┌─ EXTRAIT

« Investir son quartier : embellir »

I.  Embellir : mission impossible ?

  • L’embellissement est considéré comme un sujet mineur –voire provocateur– au regard des urgences et des catastrophes sociales, environnementales ou sanitaires qui dictent les priorités politiques et militantes. Il semble de bon sens d’imposer le nécessaire avant de penser à l’agrément.
  • Or, embellir n’est pas seulement une question esthétique ni un intérêt superficiel réservé  aux « bobos » gentrificateurs. Cette accusation sert à monter les habitants des quartiers populaires les uns contre les autres et à discréditer comme « bourgeois » tout souci d’embellissement, comme si les catégories populaires se complaisaient dans la saleté et l’habitat dégradé. Ainsi en va-t-il des critiques faites à la « végétalisation » des rues et autres ornementations dans l’espace public.
  • Contre ces visions étriquées nous affirmons que nous, habitants toutes catégories confondues, aspirons tous à une vie belle et bonne et à une ville qui la rende possible.

De qui l’embellissement des quartiers/de la ville est-il la responsabilité ? Des pouvoirs publics ? Des habitant.es ?

Quels en sont les objectifs et les intérêts ? Pour qui embellir, pour quoi ?

└─
┌─ DONNÉES FOURNIES

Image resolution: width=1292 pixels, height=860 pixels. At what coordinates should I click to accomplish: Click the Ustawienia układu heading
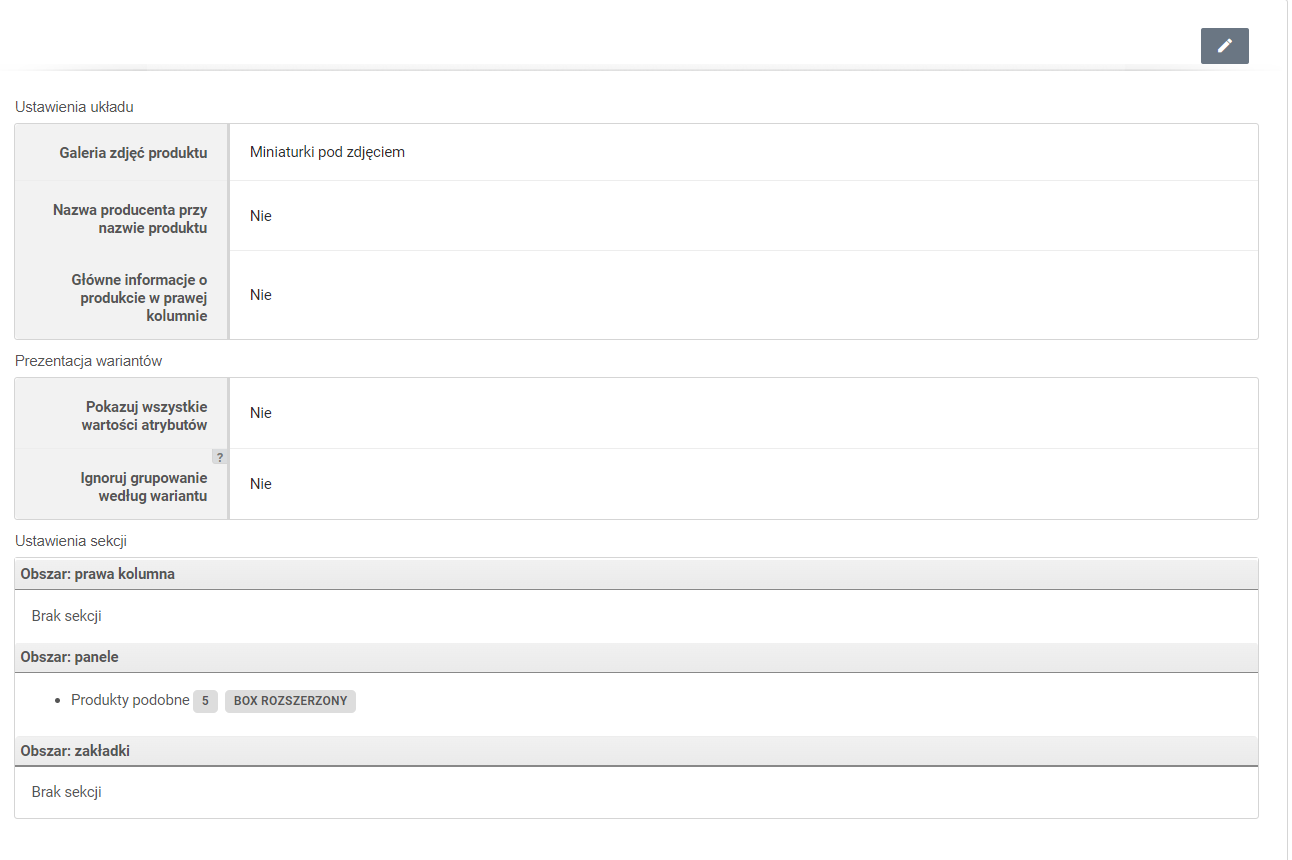coord(74,106)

└─

> **CONSIGNE**
Dans le texte sur l'embellissement des quartiers, relevez tous les adjectifs qui qualifient « urgences » et « catastrophes ». Les données ne jouent aucun rôle dans cet exercice.

> **CORRIGÉ**
sociales, environnementales, sanitaires